I then applied a standard XGBoost classifier, with some hyperparameter tuning that brought an increase in F1 score of around 0.05.

XGBoost hyperparameter tuning

Through the Hydra package used to manage configurations in this repository, it is possible to run a hyperparameter sweep on a series of parameters. Below I reported the parameters and intervals that I optimized, through the Ax Sweeper plugin for Hydra.

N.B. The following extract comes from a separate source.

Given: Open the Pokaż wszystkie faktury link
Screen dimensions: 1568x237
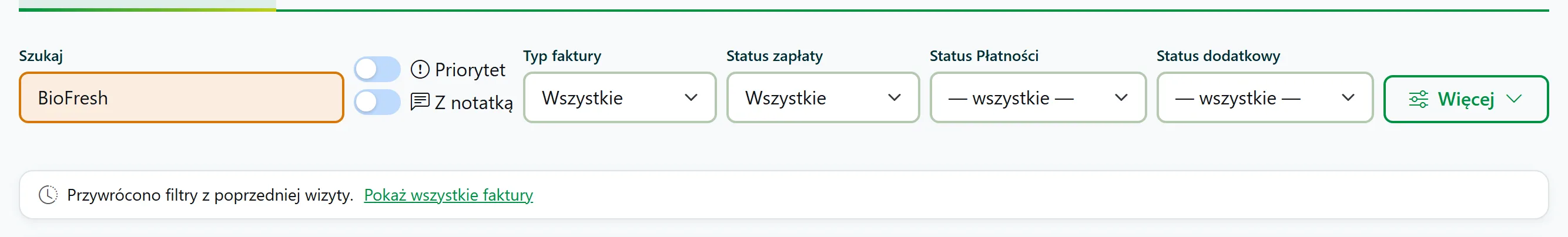Looking at the screenshot, I should (448, 195).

python -m scripts.fit_and_evaluate --multirun hydra/sweeper=ax \
  'xgboost_config.n_estimators=int(interval(5, 100))' \
  'xgboost_config.max_depth=int(interval(1, 10))' \
  'tfidf_config.output_dims=int(interval(5, 100))' \
  'tfidf_config.max_ngram_range=int(interval(1, 3))'

and the final best hyperparameters reported by the Bayesian Optimization algorithm:

{
    'xgboost_config.n_estimators': 95, 
    'xgboost_config.max_depth': 7, 
    'tfidf_config.output_dims': 49, 
    'tfidf_config.max_ngram_range': 2
}

Transformer-based solution

I also implemented a transformer-based solution that uses a pre-trained Transformer encoder (in this case DistilBERT) with a classification head that can classify the whole given sentence. I finetuned this architecture on the given Stanford Sentiment Treebank dataset, evaluating a few different hyperparameter choices on the dev split of the dataset.

Performance on test split

The final metrics obtained on the test split are:

Model	F1-score	Accuracy	Precision	Recall
TfIdf + XGBoost	0.6095	0.6033	0.5844	0.6370
DistilBERT	0.8461	0.8541	0.8685	0.8248

where all metrics are considered in a binary classification scenario. DistilBERT performs much better than the baseline.

Data exploration

A brief data exploration notebook is provided in notebooks/eda.ipynb. It should be viewable as-is, but it could also be re-run if necessary.